Слова Бернадского, c оттенком дерзости, встряхивают нас интенсивностью художественных и интеллектуальных впечатлений и побуждают к чтению и мысли, чтобы «сердцу высказать себя»:
Стой. Замри и почувствуй Мгновенье.
Проворонил?… А Время не ждет. – Ю. Бернадский.
Стихотворения Бернадского – яркое отражение пережитого поэтом: в минувшем, летах пронесшихся, в настоящем отрадном. Этот ясный памятник прелестных состояний Бернадского по-детски мил и любезен, отмечен знаками судьбы. Его дух здесь цветет молодостью, задором, пахнет счастьем, органически связан с внешним миром, создает, как у Лермонтова, «в уме своем… мир иной и образов иных существованье»:
И как будто колесо покатилось, —
Давних образов прошла череда.
Память словно ото сна пробудилась.
А казалось, что уже – не следа. – Ю. Бернадский
Кажется, что Бернадскому мир наш земной тесен, порывы его и горячие чувства рвут ноши обманов, симуляций и безразличия, перед нами Аталнт, держащий на своих плечах свод преждевременного нравственного разрушения… когда жизненная цель всего лишь».. наесться до пуза…»

**Учебный материал:**

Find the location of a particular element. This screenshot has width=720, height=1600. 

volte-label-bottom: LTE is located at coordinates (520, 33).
...
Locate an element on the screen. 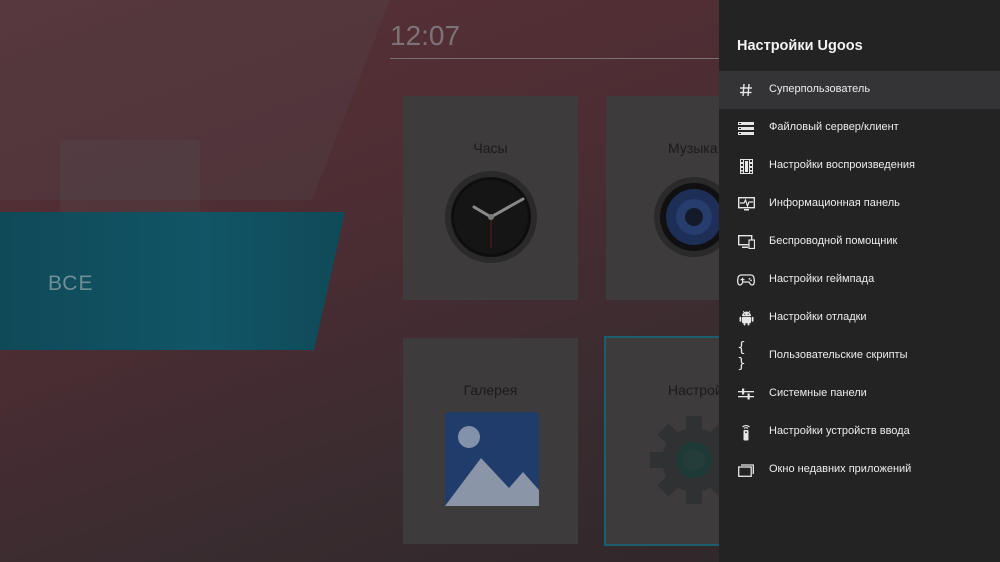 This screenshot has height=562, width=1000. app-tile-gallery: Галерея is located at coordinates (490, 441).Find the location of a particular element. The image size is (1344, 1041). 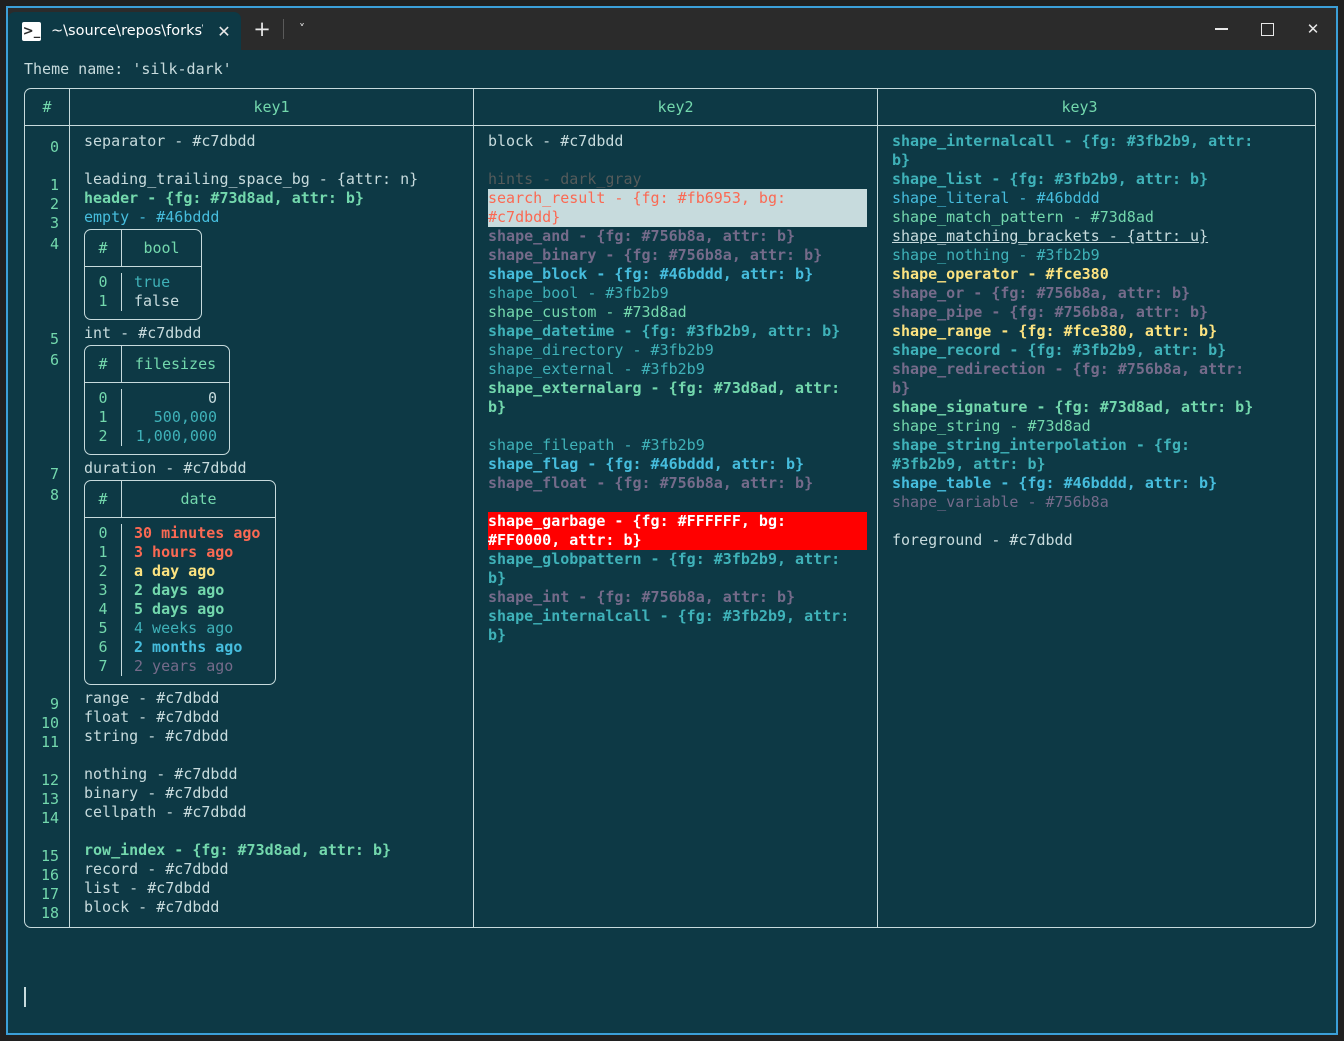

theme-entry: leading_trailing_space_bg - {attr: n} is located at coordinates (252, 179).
...
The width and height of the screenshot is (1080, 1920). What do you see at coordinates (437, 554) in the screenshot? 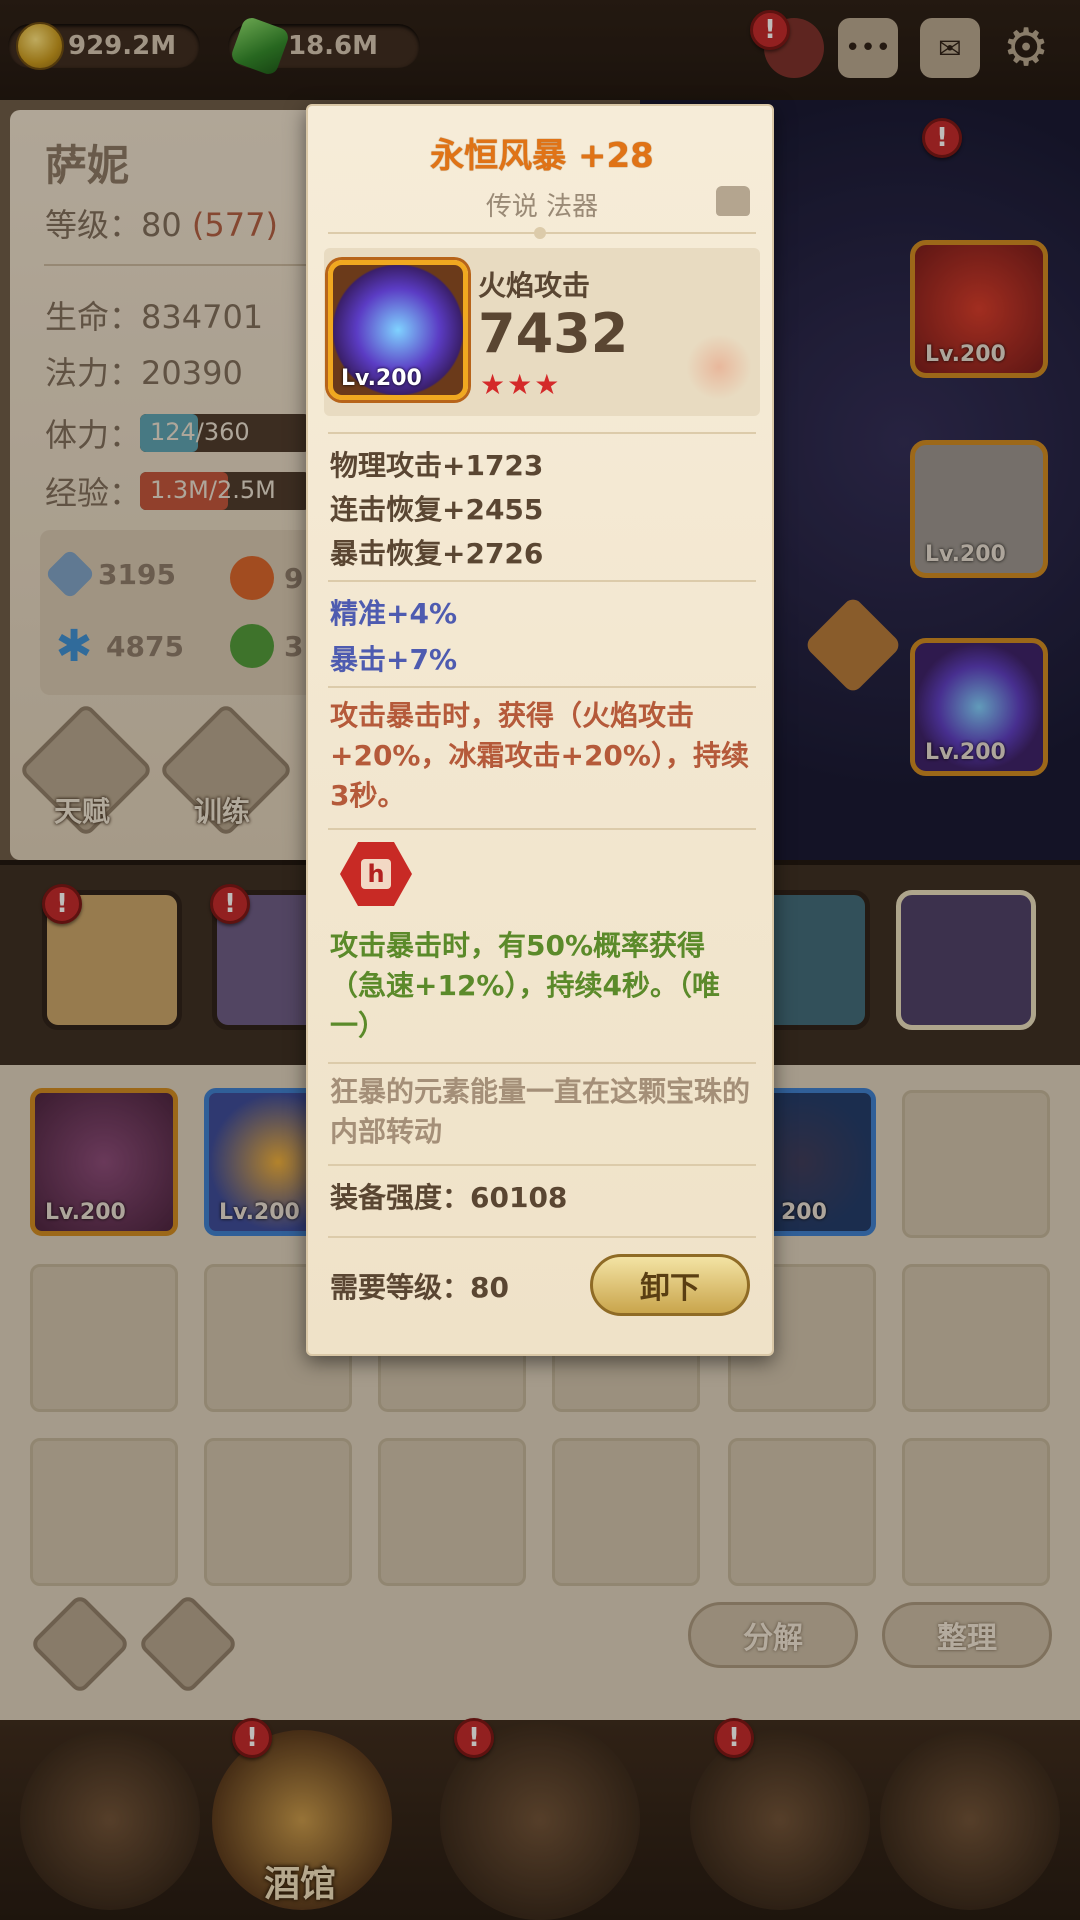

**Задание 1:** С каким поэтом сравнивается Бернадский в отрывке для чтения?
**Задание 2:** Продолжите отрывок для чтения о стихах Бернадского, начав сразу после его последнего предложения.

**Ответ 1:** С Лермонтовым.

**Ответ 2:**
В этих стихах, конечно, много героического настроения, но в их основе лежат безусловно искренние огорчения поэта, что хрестоматийный лик Христа покрылся уродливыми трещинами, как свидетельство несомненного духовного разлада в нашей действительности, вызревания измельченных мыслей и измученных душ, отказавшихся от своих вдохновений, живущих без веры, с презрением и равнодушием и называющих себя лермонтовскими «жертвами жребия земного» – «ты дал мне жизнь, но счастья не дал!..» М. Ю. Лермонтов.
Стихи Бернадского – это трепетная и тонкая эллиническая мысль, ее современная вариация, когда Эол приютил во время странствий Одиссея, а при расставании подарил ему благоприятный ветер зефир и также мех из кожи девятигодовалого быка, в котором были зашиты остальные ветры благодати.
В Древней Греции делали «Эоловые арфы» в честь Бога ветра Эола – музыкальные инструменты, издающие различные звуки благодаря энергии ветра.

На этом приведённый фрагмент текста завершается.